Number of signal groups | Number of periodic sequences |
---|---|

2 | 1 |

3 | 2 |

4 | 6 |

5 | 24 |

10 | 362.880 |

15 | 87.178.291.200 (87 billion) |

20 | 21.645.100.408.832.00 (221 quaddrillion) |

25 | 620.448.401.733.239.438.360.000 (620 sextillion) |

You might wonder if the large number of sequences even matters; perhaps all these sequences result in a similar traffic situation? Unfortunately this is not the case, especially not in heavy traffic. The reason: minimum clearance times. Minimum clearance times are safety restrictions that ensure that all traffic can safely cross the intersection without encountering any conflicting traffic flows. For example, in Figure 2, signal group 5 may not immediately switch to green after signal group 8 has become red; it first has to wait a few seconds to guarantee that the vehicles that will depart at signal group 5 will not encounter vehicles from signal group 8 while crossing the intersection. The minimum amount of time that signal group 5 has to wait for is called a minimum clearance time.

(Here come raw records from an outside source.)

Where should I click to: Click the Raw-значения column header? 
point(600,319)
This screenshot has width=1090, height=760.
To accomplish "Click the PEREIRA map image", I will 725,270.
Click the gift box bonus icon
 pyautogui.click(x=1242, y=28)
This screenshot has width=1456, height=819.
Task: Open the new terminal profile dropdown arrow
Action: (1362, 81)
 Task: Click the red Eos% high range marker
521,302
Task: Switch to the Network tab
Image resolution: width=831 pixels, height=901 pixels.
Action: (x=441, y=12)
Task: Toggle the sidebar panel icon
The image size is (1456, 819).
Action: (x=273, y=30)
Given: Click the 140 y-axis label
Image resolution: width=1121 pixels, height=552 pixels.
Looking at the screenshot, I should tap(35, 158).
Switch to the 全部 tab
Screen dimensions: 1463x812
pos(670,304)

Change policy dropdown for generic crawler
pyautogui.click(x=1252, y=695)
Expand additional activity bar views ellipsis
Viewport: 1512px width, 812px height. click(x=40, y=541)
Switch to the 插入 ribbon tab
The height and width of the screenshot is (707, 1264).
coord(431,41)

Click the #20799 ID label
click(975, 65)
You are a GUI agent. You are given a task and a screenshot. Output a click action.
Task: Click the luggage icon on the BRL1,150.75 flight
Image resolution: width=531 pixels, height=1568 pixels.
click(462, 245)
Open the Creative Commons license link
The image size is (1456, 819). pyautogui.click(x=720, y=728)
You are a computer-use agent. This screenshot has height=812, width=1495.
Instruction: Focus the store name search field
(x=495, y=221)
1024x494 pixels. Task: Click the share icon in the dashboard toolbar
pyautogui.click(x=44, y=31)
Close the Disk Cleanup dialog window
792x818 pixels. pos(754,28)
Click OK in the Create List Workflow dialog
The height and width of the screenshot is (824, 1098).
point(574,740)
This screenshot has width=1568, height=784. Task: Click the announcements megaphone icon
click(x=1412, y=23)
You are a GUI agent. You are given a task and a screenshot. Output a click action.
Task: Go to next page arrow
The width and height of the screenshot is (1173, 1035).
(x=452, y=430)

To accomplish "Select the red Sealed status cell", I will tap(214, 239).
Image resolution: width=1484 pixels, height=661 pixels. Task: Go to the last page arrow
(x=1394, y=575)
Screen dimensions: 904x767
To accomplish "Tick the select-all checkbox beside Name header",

The minimum clearance times are usually different for each conflict. In fact, we usually have two distinct minimum clearance times per conflict. This implies that the time that is 'lost' to these minimum clearance times depends on the sequence of the green intervals and, therefore, some sequences are better than others. We will explain this in more detail in the remainder of this blog using a simple example. Although the effects become more apparent for larger intersections, which have an enormous number of possibilities for scheduling the green intervals, to make our explanations more intuitive we will use the very simple example in Figure 2. This example has only three signal groups. We use a very small constructed example. However, be assured that the importance of optimally sequencing the green intervals becomes much more important for large real-life intersections; for large intersections some signal groups may also be green simultaneously adding another layer of complexity to the control challenges.

To optimize green times in heavy traffic, the sequence of the green intervals becomes of great importance. Let us look at the example from Figure 2. All three signal groups are conflicting, which means that at most one of these signal groups is allowed to be green at the same time. To prevent traffic accidents, a traffic light controller must adhere to safety restrictions; some of these restrictions are given in the caption of Figure 2. One of the most important safety measures, which also play a crucial role in heavy traffic, are minimum clearance times. The minimum clearance times for our small example are given in Figure 3.

During each 'switch' from one green interval to another, all signal groups need to be red. Therefore, these clearance times induce efficiency losses at our intersection. Keeping these efficiency losses to a minimum is crucial in heavy traffic situations.

In heavy traffic a small increase in green time can result in substantial improvements in traffic flow. See for example Figure 4. Here we use the delay formula of Akçelik to estimate the impact of varying the green time in (nearly) saturated situations. The influence is large; decreasing the green time with only 2 seconds already results in a factor 3 reduction of the average waiting time for this example. Because small improvements have a large impact on traffic flow in heavy traffic, optimal traffic light control is crucial in these situations; every improvement helps!